__Set problem__. Copy everything from the line containing "Given: Click the poll date range text" down to the line containing "pyautogui.click(x=306, y=250)", both ends included, without changing anything.

__Entries shown__.
════════════════

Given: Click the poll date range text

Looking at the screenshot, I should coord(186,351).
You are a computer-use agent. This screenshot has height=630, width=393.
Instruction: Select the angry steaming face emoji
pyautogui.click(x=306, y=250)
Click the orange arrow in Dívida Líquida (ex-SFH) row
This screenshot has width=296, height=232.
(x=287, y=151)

════════════════

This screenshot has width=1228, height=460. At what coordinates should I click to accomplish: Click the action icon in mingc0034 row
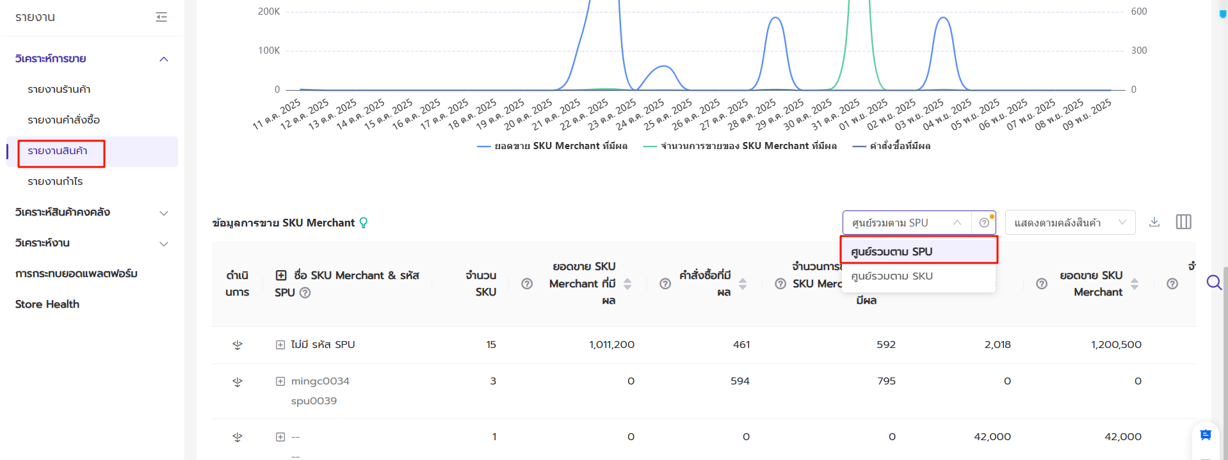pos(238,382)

════════════════

__Response to this task__.
Given: Click the poll date range text

Looking at the screenshot, I should coord(186,351).
You are a computer-use agent. This screenshot has height=630, width=393.
Instruction: Select the angry steaming face emoji
pyautogui.click(x=306, y=250)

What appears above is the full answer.